Re: [squid-users] CLOSE_WAIT state in Squid leads to bandwidth drop

2013-12-04 Thread SaRaVanAn
Hi All,
   I need a help on this issue. On heavy network traffic with squid
running, link bandwidth is not utilized properly.  If I bypass squid,
my link bandwidth is utilized properly.

Updated topology:
=
  (10 Mbps Link)
client< --- > Squid Box <---> Proxy client<--> Proxy
server<---> webserver

During problem scenario, I could see more tcp sessions with FIN_WAIT_1
state in Proxy server . I also observed that Recv -q in CLOSE_WAIT
state is getting increased in Squid Box. The number of tcp sessions
from Squid to webserver are also getting dropped drastically.

* **DATASET RECORDS**

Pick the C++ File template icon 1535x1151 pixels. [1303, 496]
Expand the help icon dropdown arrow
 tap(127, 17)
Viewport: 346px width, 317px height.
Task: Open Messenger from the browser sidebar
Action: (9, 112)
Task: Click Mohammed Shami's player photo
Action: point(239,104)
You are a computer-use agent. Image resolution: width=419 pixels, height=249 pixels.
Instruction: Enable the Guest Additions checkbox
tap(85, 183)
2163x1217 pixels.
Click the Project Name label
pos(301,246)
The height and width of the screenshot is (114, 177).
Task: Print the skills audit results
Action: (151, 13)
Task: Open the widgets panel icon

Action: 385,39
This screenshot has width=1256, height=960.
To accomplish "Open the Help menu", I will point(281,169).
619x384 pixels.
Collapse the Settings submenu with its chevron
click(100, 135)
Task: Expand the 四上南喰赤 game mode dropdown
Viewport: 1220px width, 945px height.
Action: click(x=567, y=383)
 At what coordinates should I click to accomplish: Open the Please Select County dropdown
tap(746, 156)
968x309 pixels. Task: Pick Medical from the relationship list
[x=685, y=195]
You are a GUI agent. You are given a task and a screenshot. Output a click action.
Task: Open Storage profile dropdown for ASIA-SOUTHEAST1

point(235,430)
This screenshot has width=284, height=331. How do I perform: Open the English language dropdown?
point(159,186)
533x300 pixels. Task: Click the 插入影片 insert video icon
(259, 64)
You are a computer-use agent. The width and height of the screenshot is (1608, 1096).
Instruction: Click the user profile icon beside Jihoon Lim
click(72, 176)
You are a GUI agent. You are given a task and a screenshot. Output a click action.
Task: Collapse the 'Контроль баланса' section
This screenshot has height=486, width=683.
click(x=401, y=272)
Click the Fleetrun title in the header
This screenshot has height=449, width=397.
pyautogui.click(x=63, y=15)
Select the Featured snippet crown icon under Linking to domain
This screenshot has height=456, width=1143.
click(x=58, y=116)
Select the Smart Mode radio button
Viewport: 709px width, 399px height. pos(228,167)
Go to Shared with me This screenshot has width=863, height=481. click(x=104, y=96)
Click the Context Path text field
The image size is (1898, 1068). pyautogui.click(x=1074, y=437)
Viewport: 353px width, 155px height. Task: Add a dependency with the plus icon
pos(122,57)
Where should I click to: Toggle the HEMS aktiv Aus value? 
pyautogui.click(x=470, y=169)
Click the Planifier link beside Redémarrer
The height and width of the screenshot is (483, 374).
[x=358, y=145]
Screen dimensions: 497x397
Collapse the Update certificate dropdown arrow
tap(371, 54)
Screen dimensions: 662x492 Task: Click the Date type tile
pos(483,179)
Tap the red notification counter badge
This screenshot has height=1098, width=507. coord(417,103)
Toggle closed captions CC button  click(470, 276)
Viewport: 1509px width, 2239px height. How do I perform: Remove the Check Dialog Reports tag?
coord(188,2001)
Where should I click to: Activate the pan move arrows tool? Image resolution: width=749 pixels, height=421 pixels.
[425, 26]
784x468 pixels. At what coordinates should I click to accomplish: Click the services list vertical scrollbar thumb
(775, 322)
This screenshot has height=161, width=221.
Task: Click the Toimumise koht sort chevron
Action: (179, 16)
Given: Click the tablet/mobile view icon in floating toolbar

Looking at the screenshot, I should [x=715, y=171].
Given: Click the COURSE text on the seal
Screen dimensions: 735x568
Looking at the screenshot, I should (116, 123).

* **WHAT TO PRODUCE**
In the mailing-list post, which TCP state appears in more sessions on the Proxy server during the problem?

* **FULL OUTPUT**
FIN_WAIT_1